Friday, July 8, 2011

Rest, Set, GO(D)

So here we are. Everything went wrong, and everything happened in it's perfect time. I'm in the most chaos I have ever been in, and yet I see far down the road I plan to walk. I have made plans and I have watched them go down in flames, and then, I have made them again. What has made this ebb and flow survivable? What consistency lies in the heart of this panic? What hope is there in my loss after my failures?

Faith is the expectation in one thing: the relationship of Christ who dwells among us.
--Soren Kierkegaard (paraphrase)

I was wrong and then adjusted only to be wrong again. I failed and recanted only to repeat the battle. But I stand on what can not be right or wrong. It asks questions that have meaning beyond the answer. It stands and knocks, while we are a far way off it runs toward us. It is the voice in the desert and in the land of milk and honey. It is Yes and Amen, it is nearer than anything and so far from our perspective.

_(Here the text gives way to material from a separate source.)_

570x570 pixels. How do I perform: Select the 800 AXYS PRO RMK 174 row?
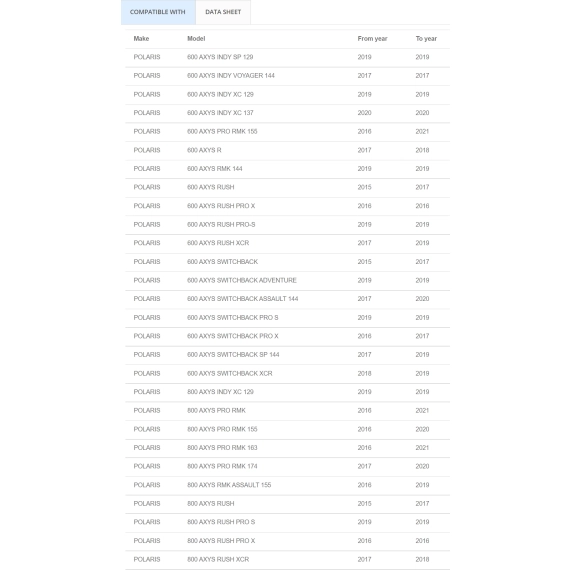pos(287,466)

If I can be sure of one thing,
perhaps even wrong,
I will be sure that I am loved,
and watch the world bear that weight.

"It was the best of times, it was the worst of times; it ws the age of wisdom, it was the age of foolishness; it was the epoch of belief, it was the epoch of incredulity; it was the season of Light, it was the season of Darkness; it was the spring of hope, it was the winter of despair; we had everything before us, we had nothing before us; we were all going directly to Heaven, we were all going the other way."